DESCRIPTION (provided by applicant): There is great need for a quantitative imaging test that can be done serially and will report on the growth rate of a tumor and how that rate has been changed by treatment. Clinical and preclinical studies have established the potential of thymidine analogs as positron emission tomography (PET)-based measure of tumor cell proliferation that may provide information on tumor response to cancer therapy in vivo. However, questions remain as to which analog to use, and what would be the most appropriate approach to image analysis. The proposed work will address these questions as well as the usually overlooked role of tumor-associated factors that can influence the specificity of tracer measurements. The primary goal of this study is to quantify how variations in tumor-associated genotypes influence the relationship between tracer uptake and proliferation both in vitro and in vivo. The study will examine whether the relationship between tumor cell proliferation and the uptake of two nucleoside tracers, (FLT (3'- deoxy-3'-L-fluorothymidine), FMAU (2'-fluoro-5-methyl-1-(_-D-2-arabino-furanosyl) uracil), and thymidine), can be modified by alterations in (1) nucleoside transporter levels, (2) cell cycle checkpoint control integrity, (3) de novo nucleotide biosynthesis activity, and (4) the presence of nucleotide efflux transporters. Isogenic cell lines will be studied under both growth and nongrowth conditions, before and after exposure to ionizing radiation, 5-fluorouracil, or paclitaxel and with both in vitro and in vivo (tumor explant) assays. Dynamic kinetic-based PET analysis will be used in the in vivo studies in order to better understand differential effects on transport versus retention. Our goal is to develop a simplified and clinically feasible approach to quantify FLT uptake that is based upon detailed knowledge of FLT kinetics and factors, such as tumor genotype and treatment modality, that affect kinetics.

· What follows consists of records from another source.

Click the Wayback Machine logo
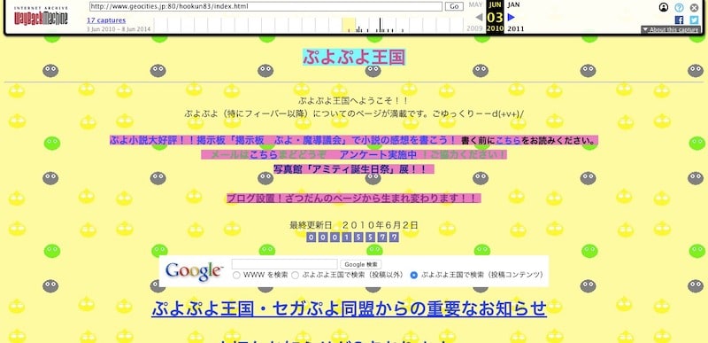Image resolution: width=708 pixels, height=343 pixels. [41, 16]
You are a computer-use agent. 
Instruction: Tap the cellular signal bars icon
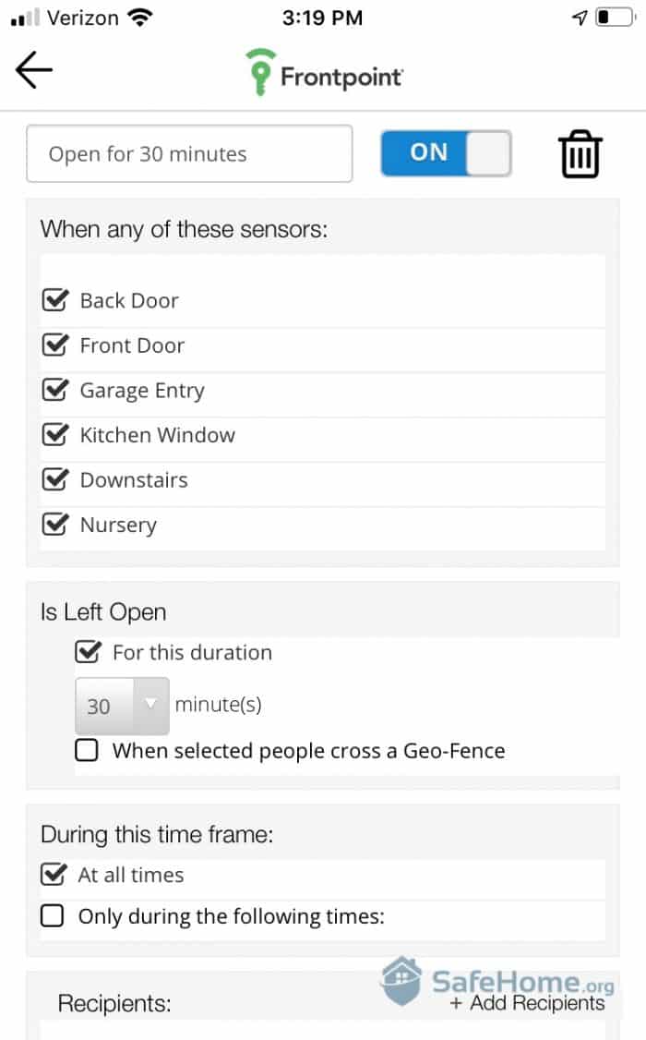(x=25, y=18)
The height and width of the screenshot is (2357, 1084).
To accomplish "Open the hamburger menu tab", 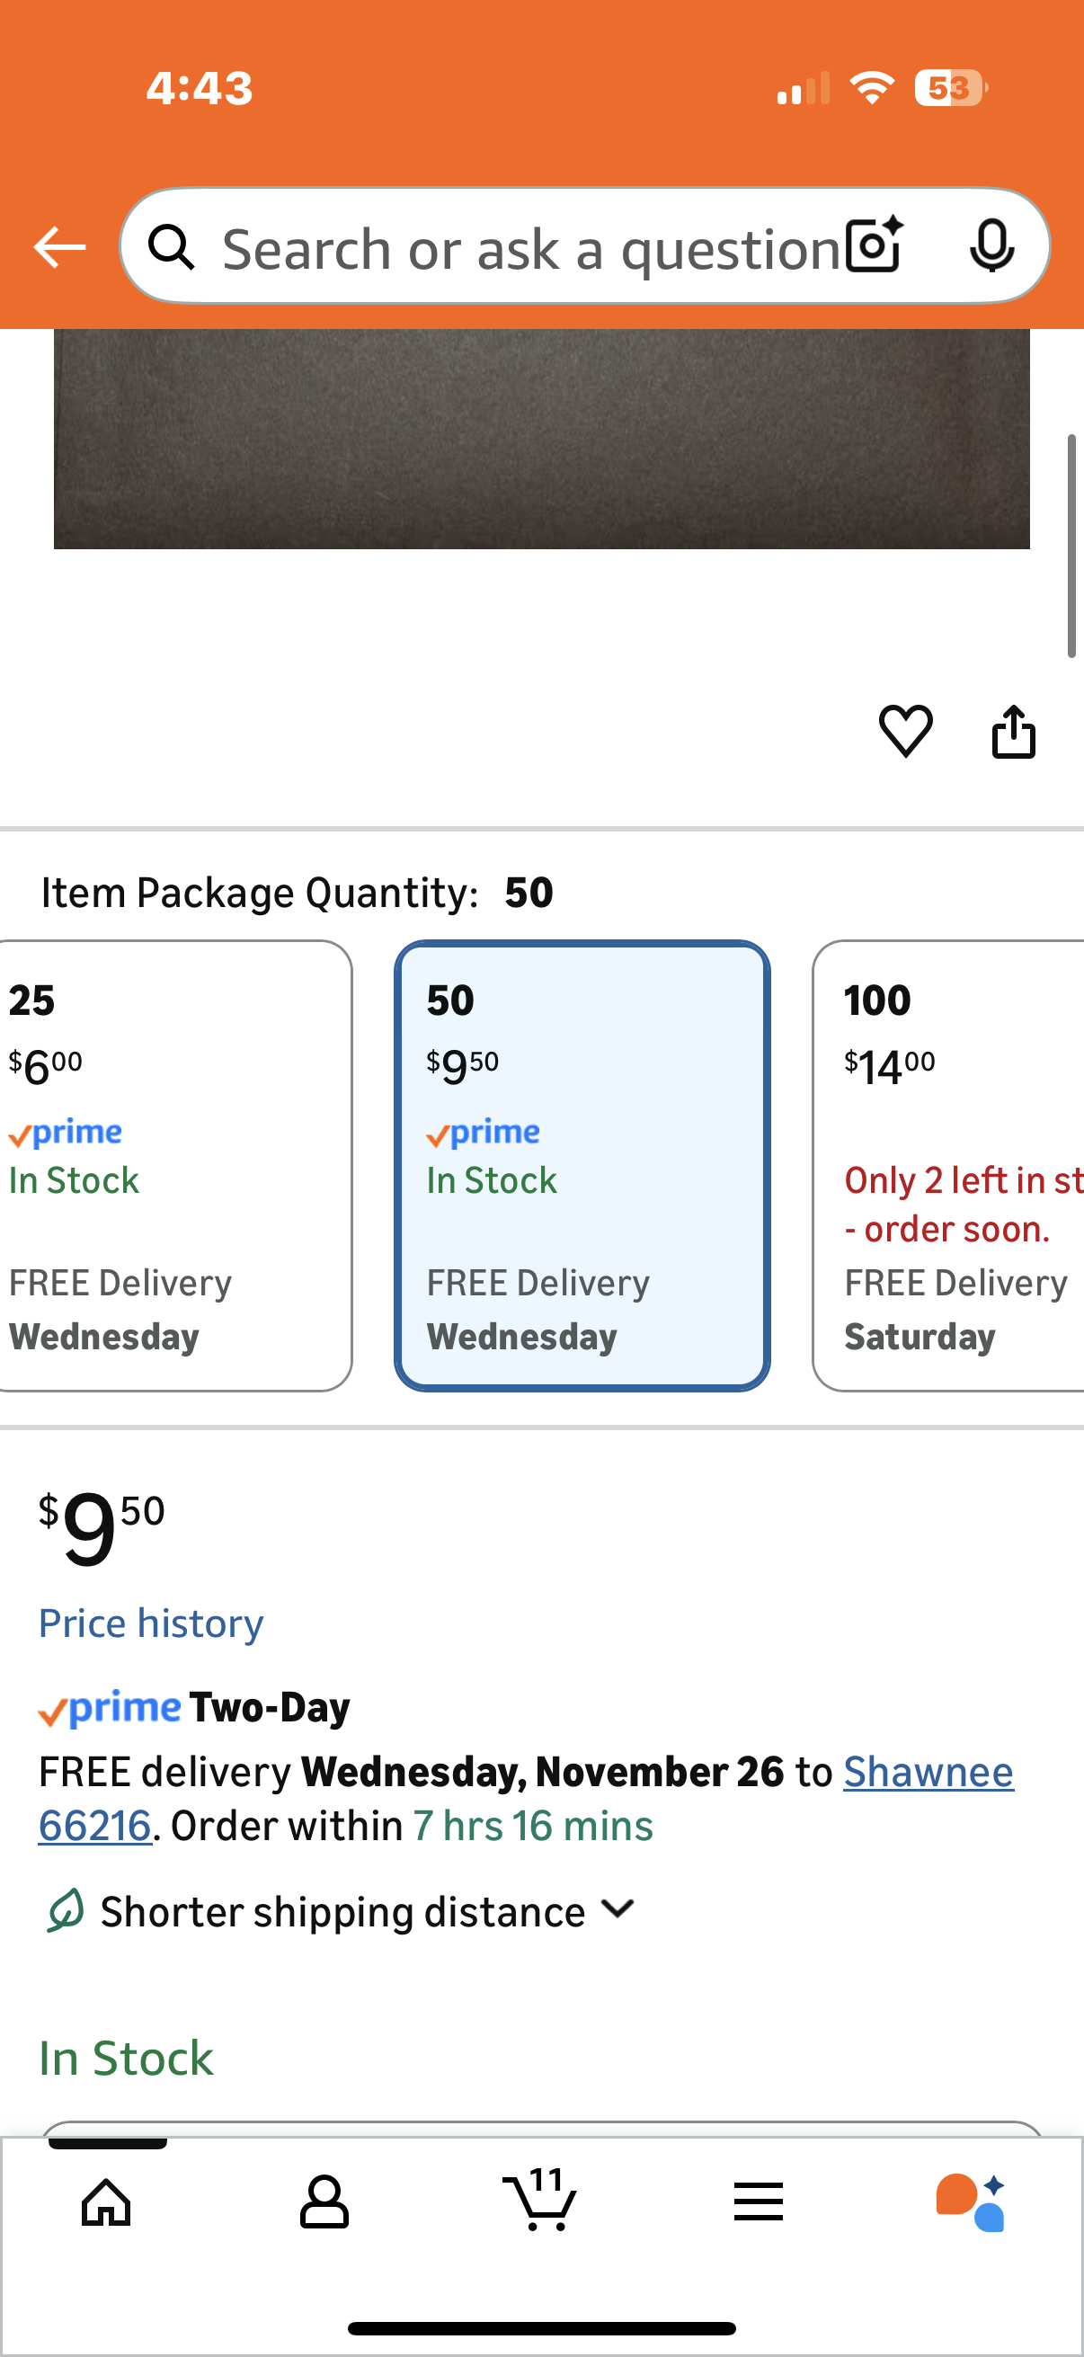I will tap(758, 2201).
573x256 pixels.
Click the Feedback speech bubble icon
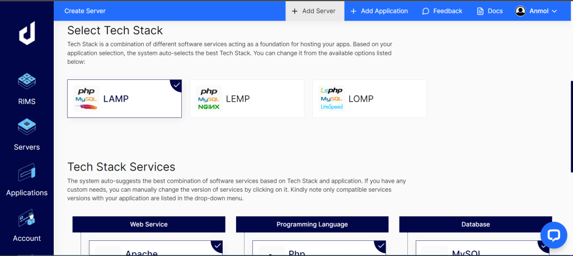click(x=426, y=11)
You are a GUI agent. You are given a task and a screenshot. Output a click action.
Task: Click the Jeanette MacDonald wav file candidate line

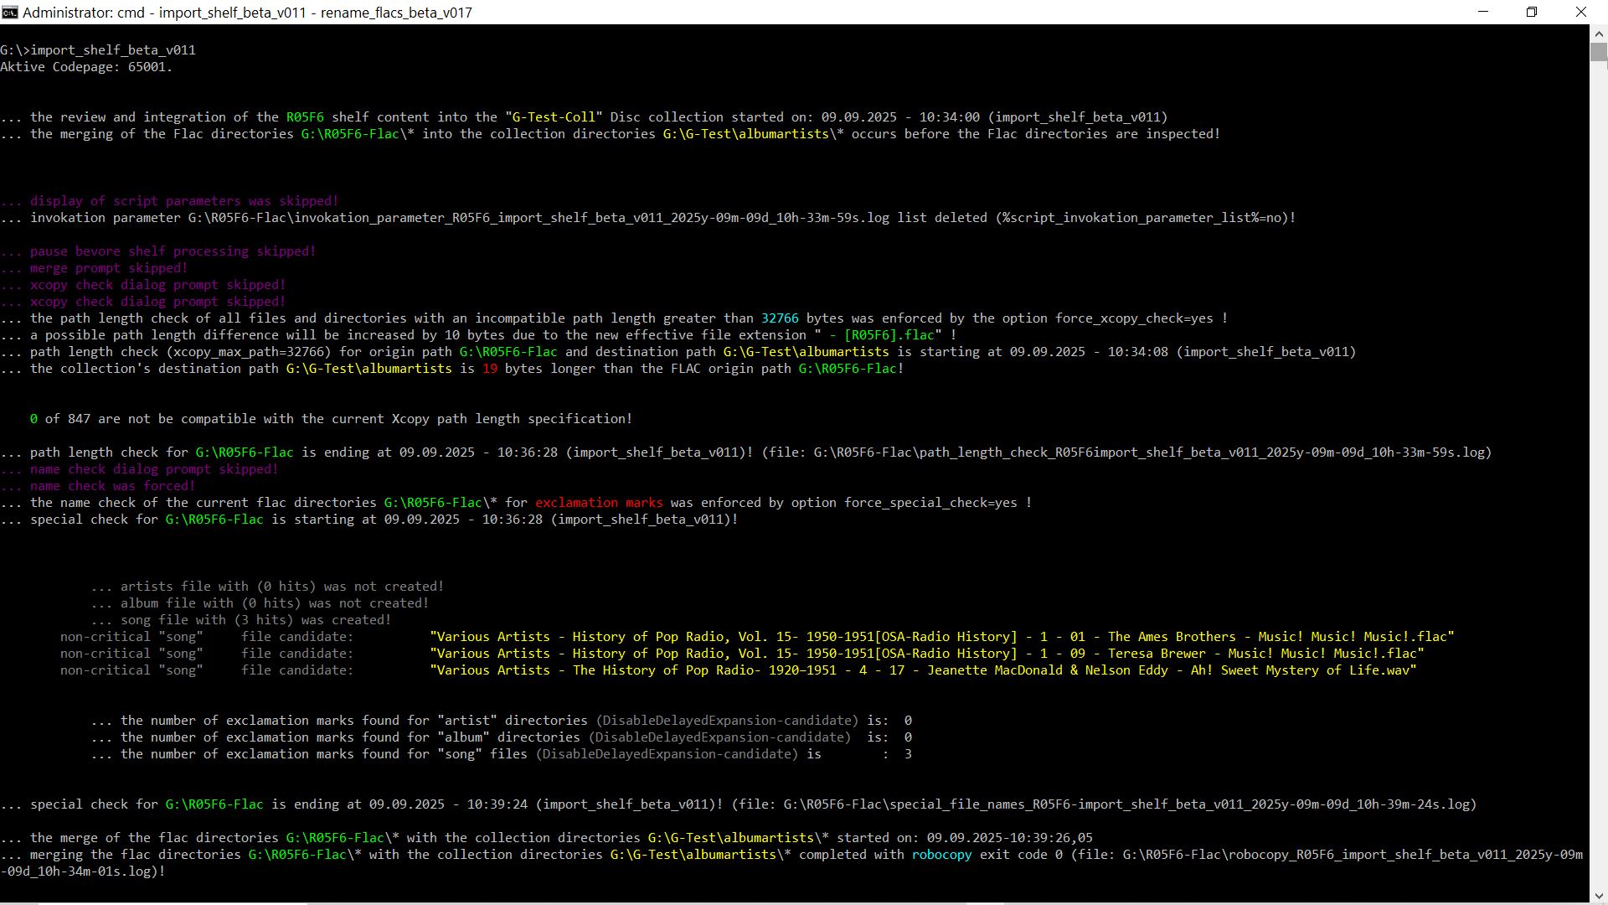[x=922, y=670]
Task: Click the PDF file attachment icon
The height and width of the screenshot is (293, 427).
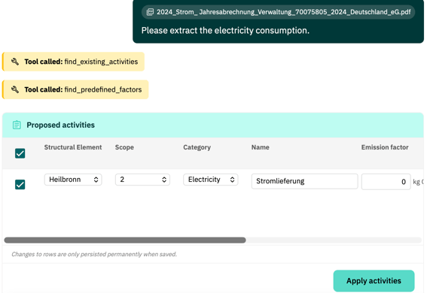Action: tap(150, 12)
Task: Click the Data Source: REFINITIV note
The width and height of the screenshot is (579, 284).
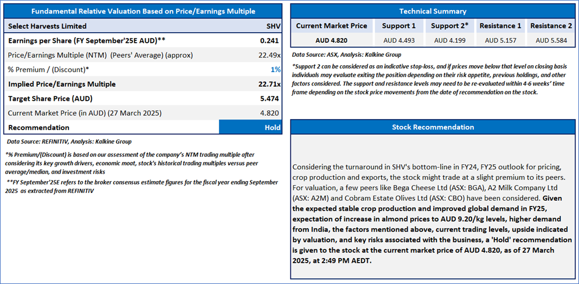Action: [69, 142]
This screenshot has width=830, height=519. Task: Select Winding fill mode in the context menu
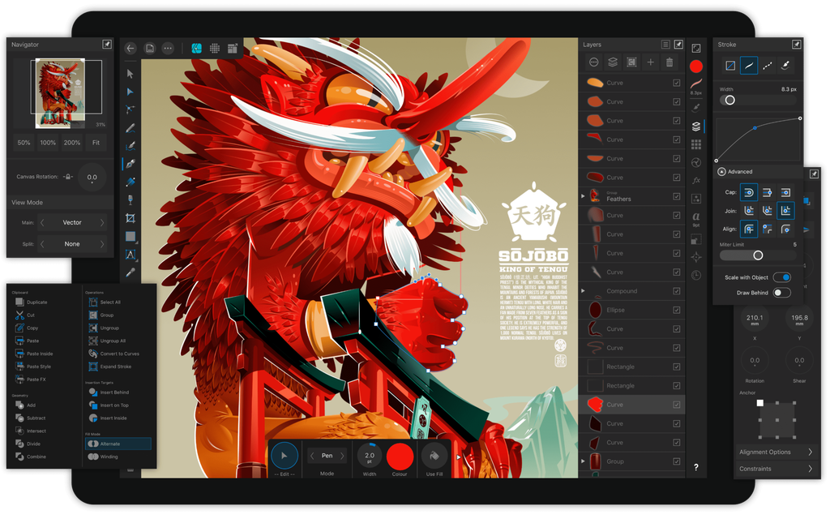point(111,456)
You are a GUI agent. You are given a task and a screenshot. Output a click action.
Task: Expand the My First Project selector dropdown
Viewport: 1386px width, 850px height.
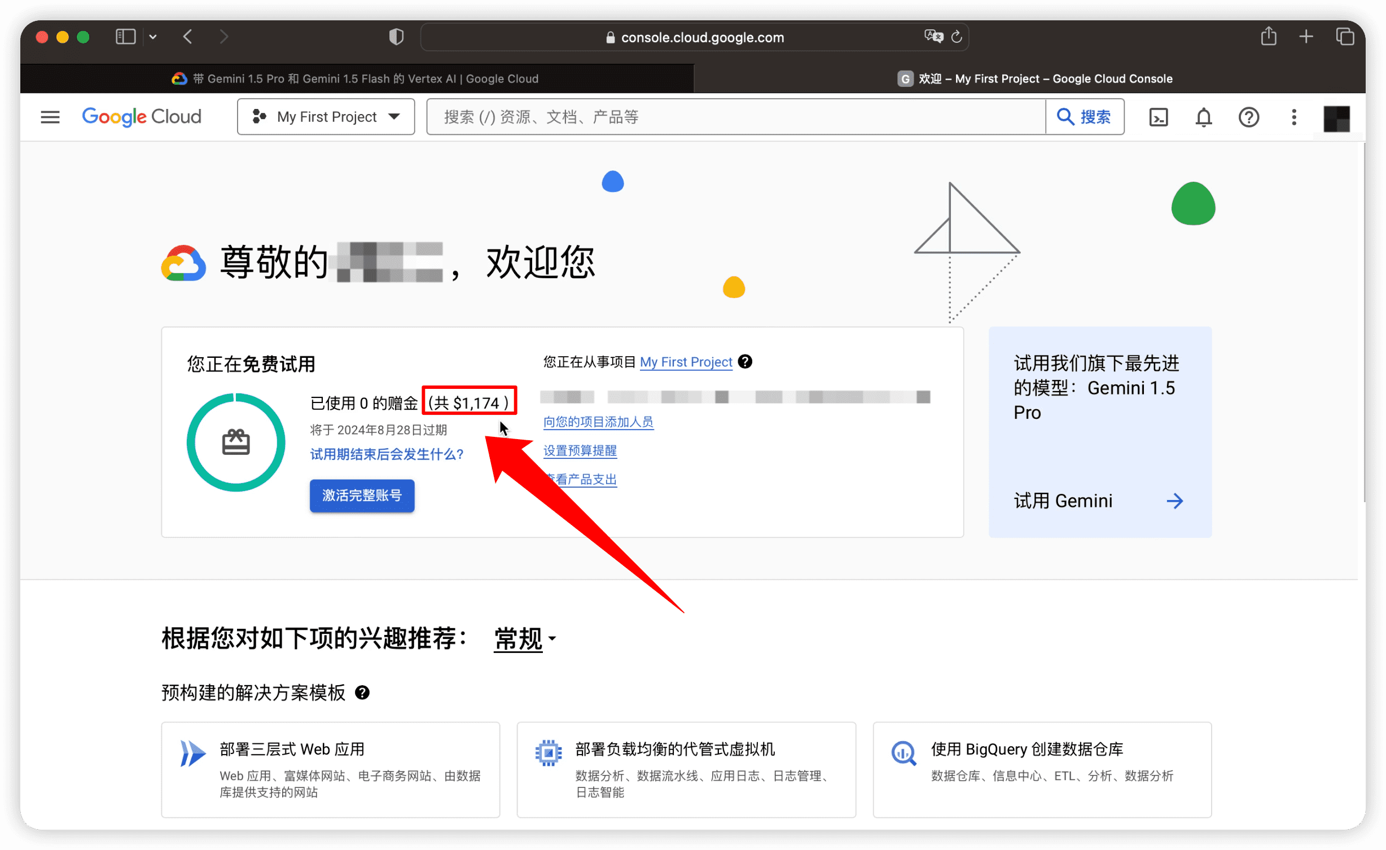pyautogui.click(x=326, y=117)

描述（由申请人提供）：非常需要进行定量成像测试，该测试可以连续进行，并将报告肿瘤的生长速率以及该治疗方法如何改变。临床和临床前研究已经确定了胸苷类似物作为正电子发射断层扫描（PET）的肿瘤细胞增殖度量的潜力，该测量可能提供有关体内肿瘤反应的信息。但是，关于要使用哪种模拟的问题，以及最合适的图像分析方法。拟议的工作将解决这些问题，以及通常会影响肿瘤相关因素的作用，这些因素可能影响示踪剂测量的特异性。这项研究的主要目的是量化肿瘤相关基因型的变化如何影响示踪剂摄取和体外和体内增殖之间的关系。该研究将检查肿瘤细胞增殖与两种核苷示踪剂的吸收之间的关系（FLT（3'-脱氧-3'-l-氟噻甲酰胺），FMAU，FMAU（2'-氟-5-甲基-1--甲基-1-（_-- _-- d-2- arabino-furanosyl）uroacil），可以通过thymidine curacified（_-- d-2-2- arabino-furanosyfied），可以被修饰（1）。水平，（2）细胞周期检查点控制完整性，（3）从头核苷酸生物合成活性，以及​​（4）核苷酸外排的存在。在暴露于离子化辐射，5-氟尿嘧啶或紫杉醇之前和之后，将研究等生细胞系，以及体外和体内（肿瘤外植体）测定法。基于动态动力学的宠物分析将用于体内研究中，以更好地理解对运输与保留率的差异影响。我们的目标是开发一种简化且临床上可行的方法来量化FLT摄取，该方法基于影响动力学的FLT动力学和因素（例如肿瘤基因型和治疗方式）的详细知识。